Work to be completed =>
Some lines in the entries contain the word "icon". Copy all of them.

Items listed in a dataset =>
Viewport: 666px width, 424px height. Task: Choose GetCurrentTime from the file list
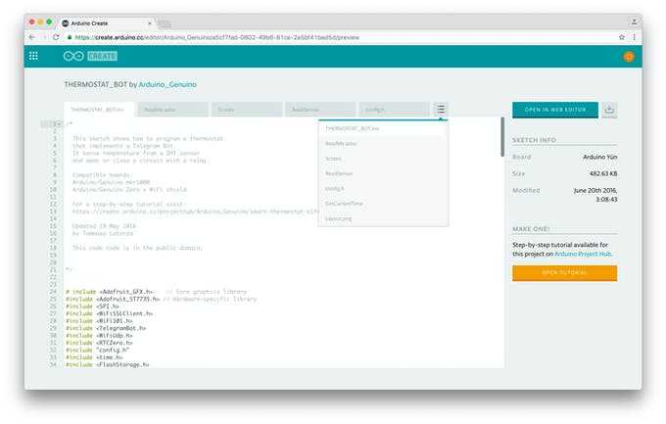pyautogui.click(x=343, y=203)
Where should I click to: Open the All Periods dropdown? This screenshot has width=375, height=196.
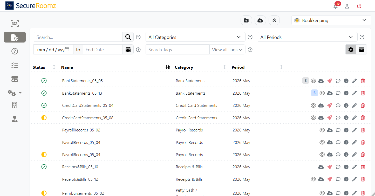point(307,37)
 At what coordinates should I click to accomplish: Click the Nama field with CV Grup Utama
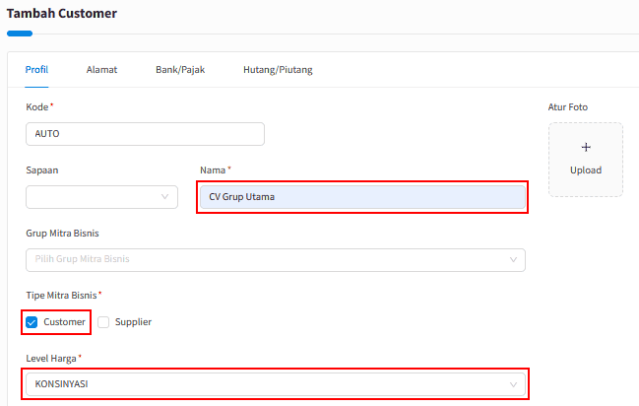[362, 197]
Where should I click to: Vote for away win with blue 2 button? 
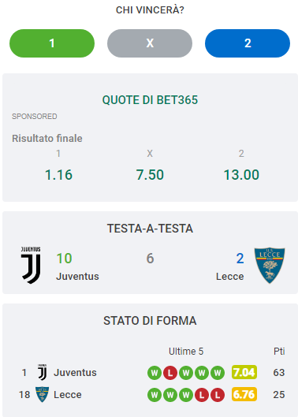[x=248, y=43]
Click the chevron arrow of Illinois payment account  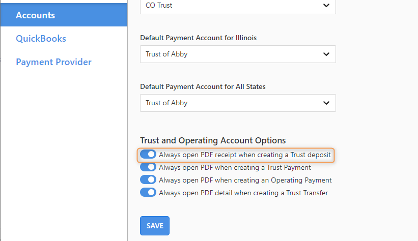tap(326, 54)
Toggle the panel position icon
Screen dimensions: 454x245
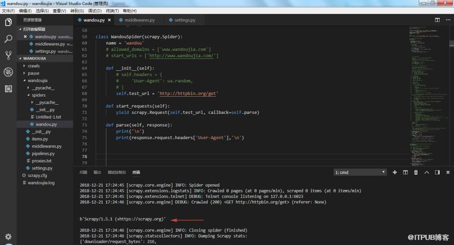pos(437,173)
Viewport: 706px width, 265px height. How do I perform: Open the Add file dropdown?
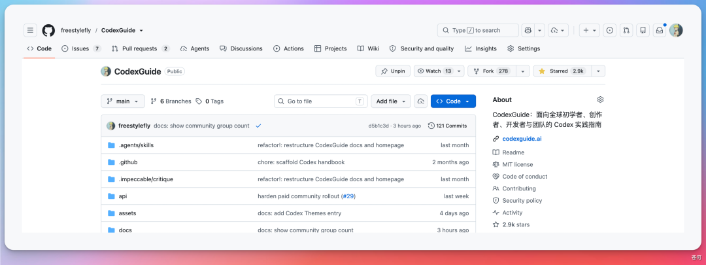pyautogui.click(x=391, y=101)

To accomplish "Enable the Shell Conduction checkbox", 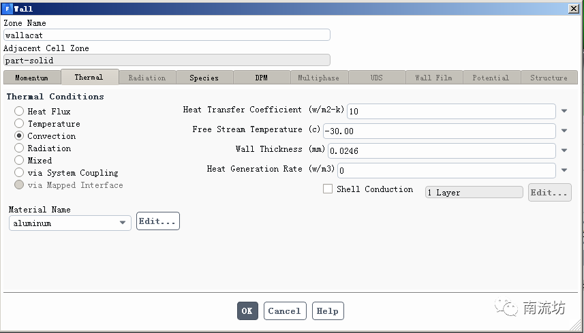I will (328, 189).
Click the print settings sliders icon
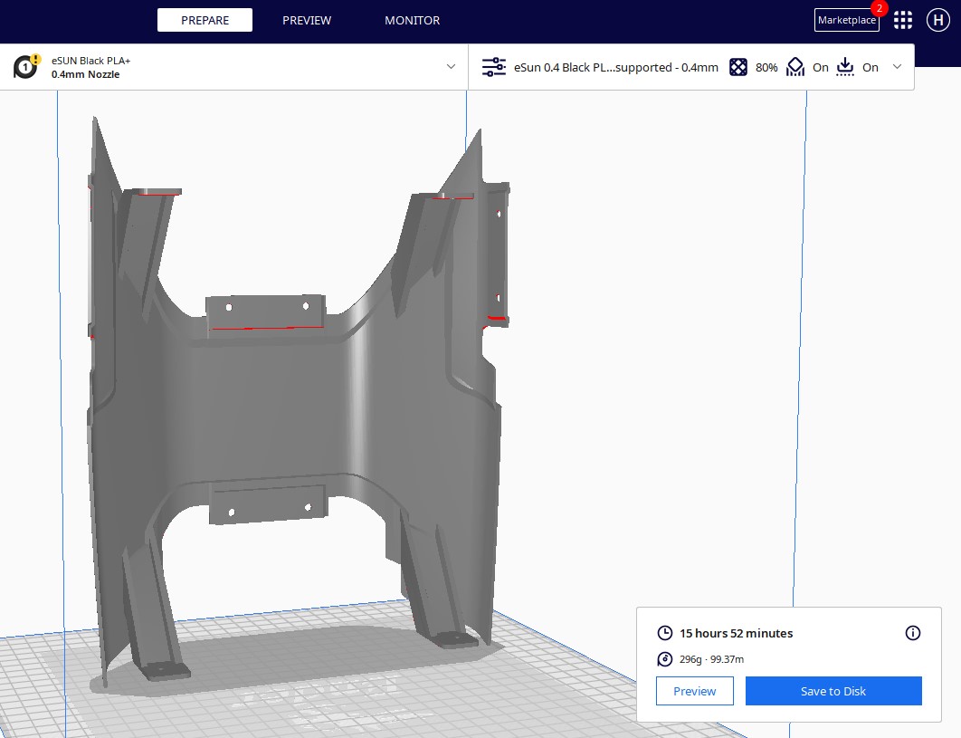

Answer to the problem =>
Toggle the panel position icon
Click the print settings sliders icon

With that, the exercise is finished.